En attestent ses variations chromatiques, ses éclats de couleurs sans équivalent chez ses contemporains. En attestent également cet amour de la matière et cette passion pour les matériaux trouvés lui servant de support.
Lorsqu’il débute sérieusement la peinture en 1974, c’est vers l’abstraction qu’il se tourne. Et pas n’importe quelle abstraction mais celle défendue par les membres de Supports/Surfaces (notamment Marc Devade et Daniel Dezeuze) ou cette peinture américaine refusant la géométrie au profit d’une interrogation des constituants même de la peinture (Clyfford Still ou Robert Motherwell).
De cette époque date aussi sa découverte de Sima (1891-1971) et sa fameuse revue Le Grand Jeu éditée en 1928 avec René Daumal. La liberté érigée comme jeu, comme mode de vie et de pensée, voilà son programme, mais un programme exigeant.
La matière, omniprésente dans ses œuvres, se fait généreuse, ouverte, creusée de mille contradictions, le tout dans des tons éclatants. Pour Boussard la peinture est donc un défi, défi plastique, esthétique, théorique mais aussi politique et moral.
Le « Que peindre désormais ? » et le « Comment le peindre ? » – interrogation propre à sa génération – se double chez lui d’un doute : comment être artiste dans une période de fin des idéologies et de disparition des avant-gardes ?
Être peintre ce n’est pas répondre aux événements du monde, affirme t-il, mais c’est poser à partir de la peinture un rapport au réel. Au lieu de s’engager dans la mise à nu des éléments du fait pictural comme le pratiquaient les membres de Supports/Surfaces, au lieu de décomposer les éléments du tableau, il va lentement revenir à une forme de figuration, ou plus exactement de déconstruction du motif.
Dès la fin des années 1970, isolé dans son atelier berrichon de Prunay où il s’installe avec sa femme Nicole en 1972, il affirme combien la peinture répond surtout à deux nécessités. La première consiste à jouer avec les matériaux, du plus noble au plus vulgaire (voire au plus vil).

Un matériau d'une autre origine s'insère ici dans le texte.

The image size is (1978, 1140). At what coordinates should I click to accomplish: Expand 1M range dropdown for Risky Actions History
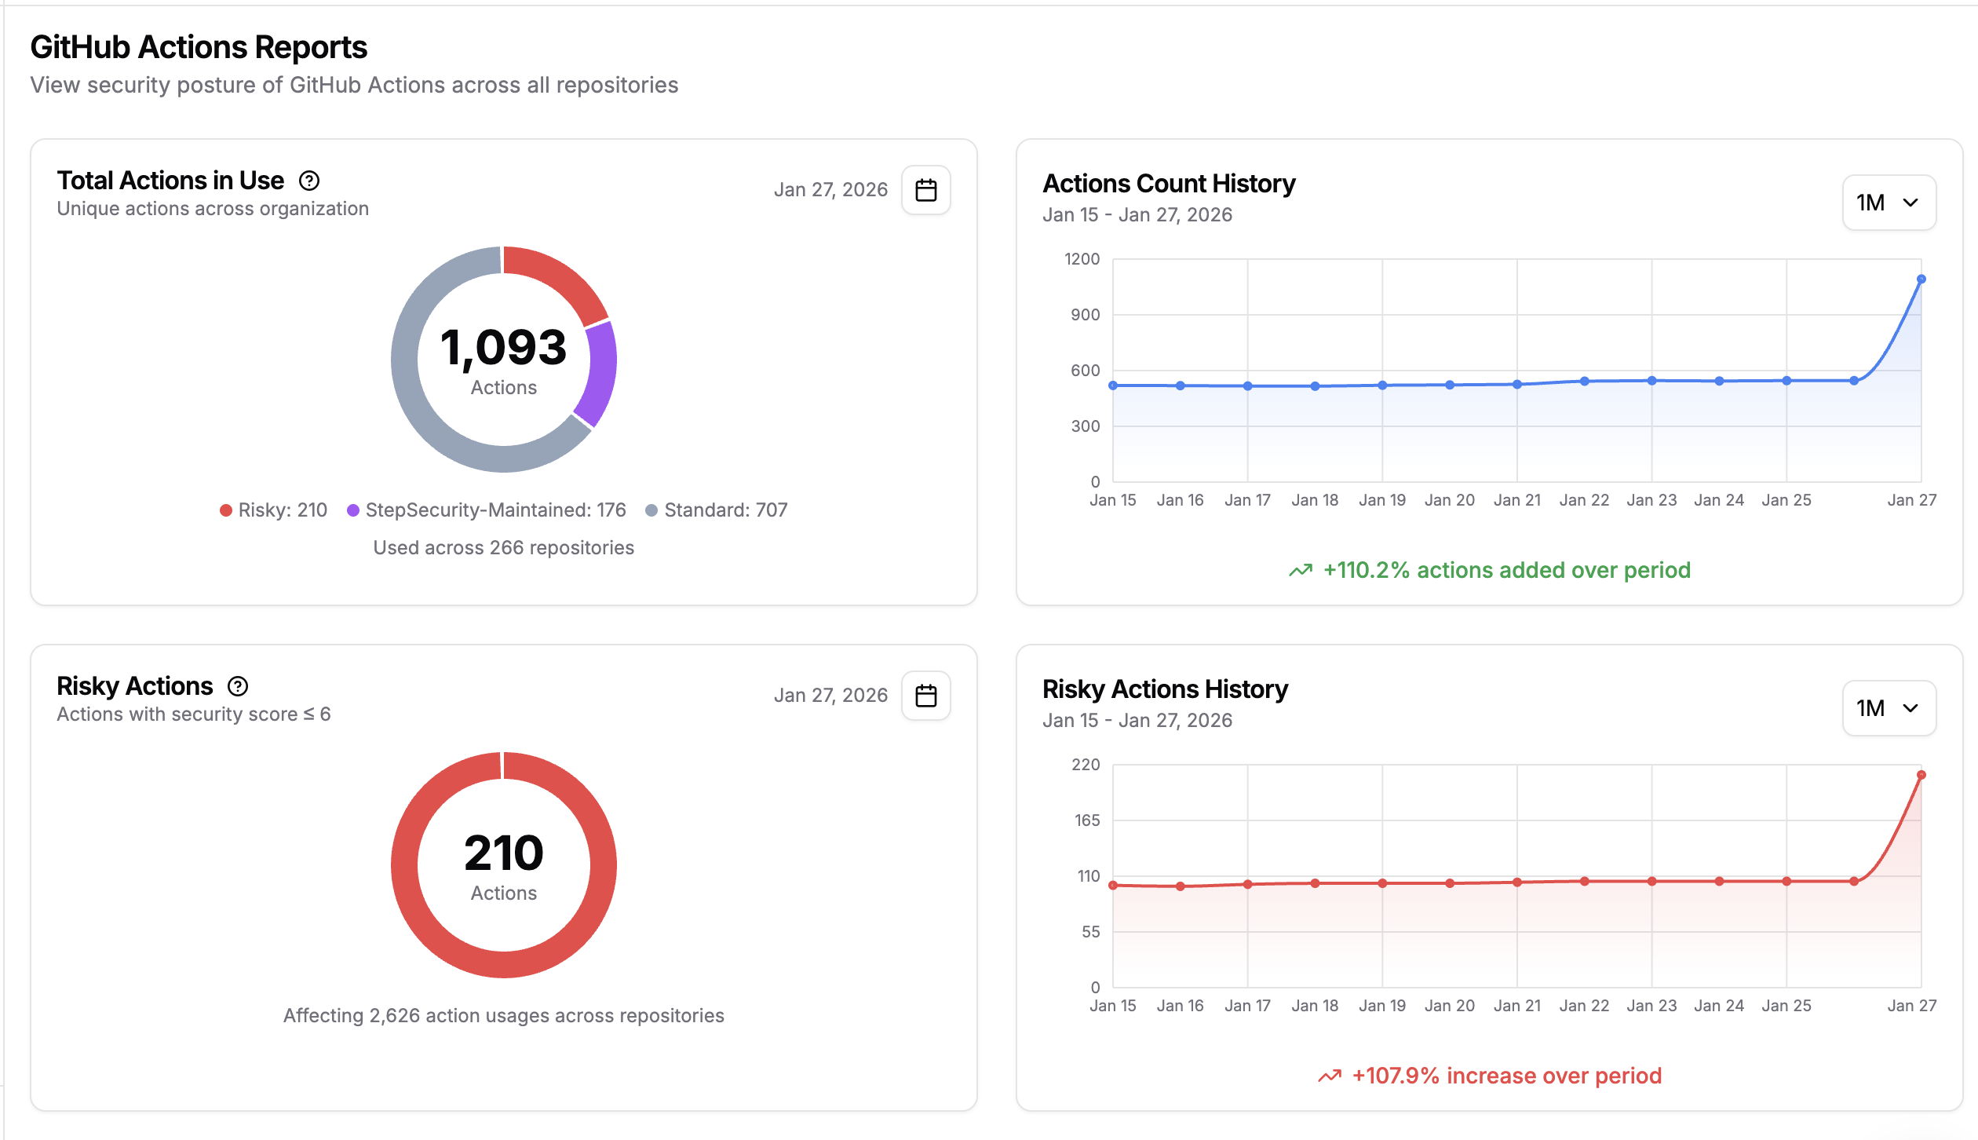pos(1888,708)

Qu’importe pourvu qu’ils permettent la peinture. La seconde, tout aussi essentielle, repose sur une assertion : il n’y a pas de mauvaise peinture car tout acte pictural est avant tout interrogation puis mise sous tension entre une volonté consciente et la dictature des matériaux. D’où ces destructions, d’où ces altérations continuelles d’œuvres anciennes, ces recouvrements divers, ces abandons circonstanciés d’une série.
Si tout peut être peint, tout n’est pas digne d’être vu. L’artiste reste le maître sur sa production, celui qui tranche. En cela il rejoint Robert Filliou qui avait quelques années plus tôt attesté à propos de ses œuvres : « bien fait, mal fait, pas fait », substituant au classique sentiment de goût celui, plus essentiel, d’équivalence entre les œuvres.
Chacune appartient à un tout et participe au même titre que les autres d’un épuisement des possibilités de l’acte pictural. Filliou pouvait ajouter quelques années plus tard « L’art est ce qui rend la vie plus intéressante que l’art », déclaration que n’aurait pas refusé Thierry-Loïc Boussard.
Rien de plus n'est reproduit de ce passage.